→ **The exercise**: Please format the lines below as a JSON list of strings, one string per line, leaving out blank lines and the pictures.

(Saved entries)

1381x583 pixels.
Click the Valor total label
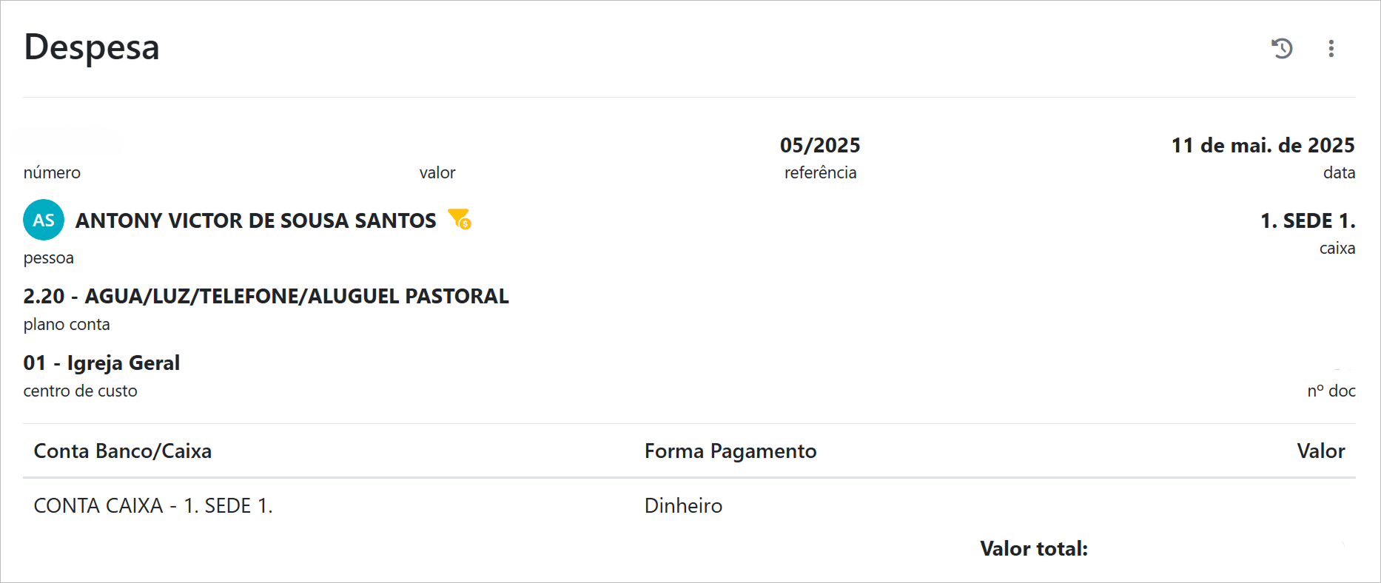point(1034,548)
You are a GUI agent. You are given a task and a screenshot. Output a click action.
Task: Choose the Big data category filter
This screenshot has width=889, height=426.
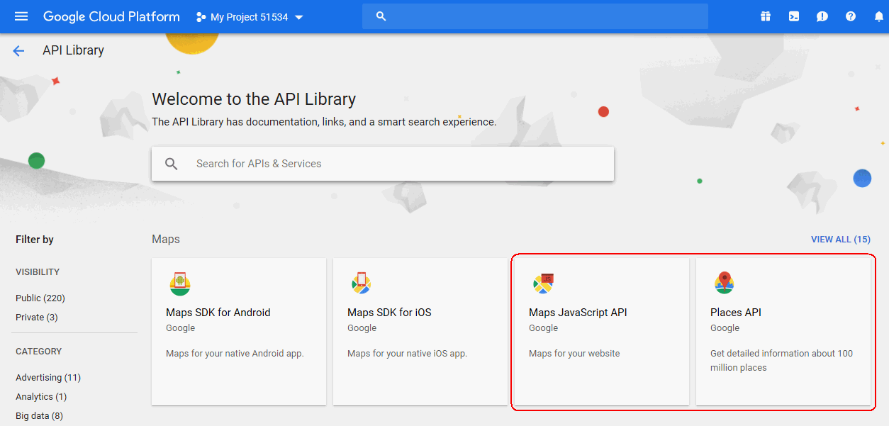pos(39,416)
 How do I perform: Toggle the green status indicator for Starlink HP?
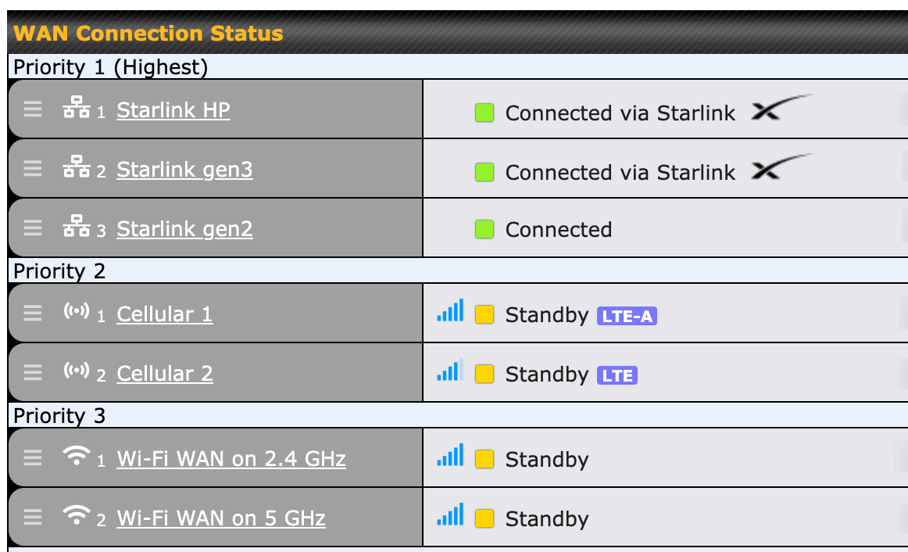point(484,113)
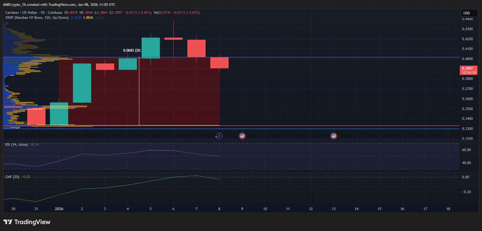
Task: Open the USD currency selector
Action: coord(469,13)
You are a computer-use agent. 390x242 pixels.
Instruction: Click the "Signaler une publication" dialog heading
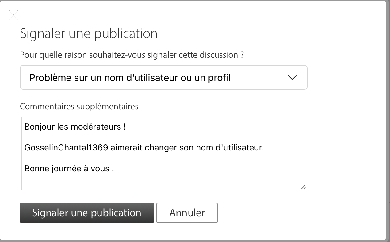point(89,33)
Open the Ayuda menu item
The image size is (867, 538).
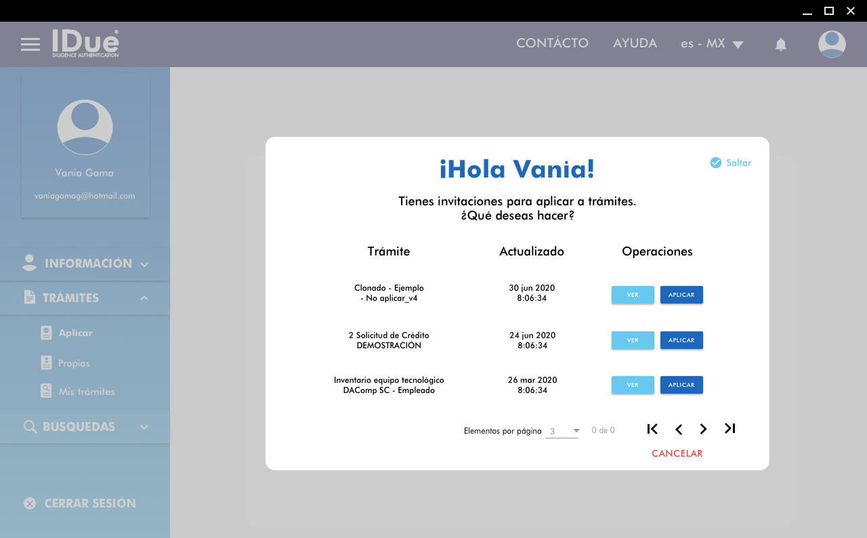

→ **Response to this task**:
[
  "1381x583 pixels.",
  "Click the Valor total label",
  "point(1034,548)",
  "You are a GUI agent. You are given a task and a screenshot. Output a click action.",
  "Task: Choose the Big data category filter",
  "This screenshot has width=889, height=426.",
  "pos(39,416)",
  " How do I perform: Toggle the green status indicator for Starlink HP?",
  "point(484,113)",
  "Task: Open the USD currency selector",
  "Action: coord(469,13)",
  "You are a computer-use agent. 390x242 pixels.",
  "Instruction: Click the \"Signaler une publication\" dialog heading",
  "point(89,33)",
  "Open the Ayuda menu item",
  "The image size is (867, 538)."
]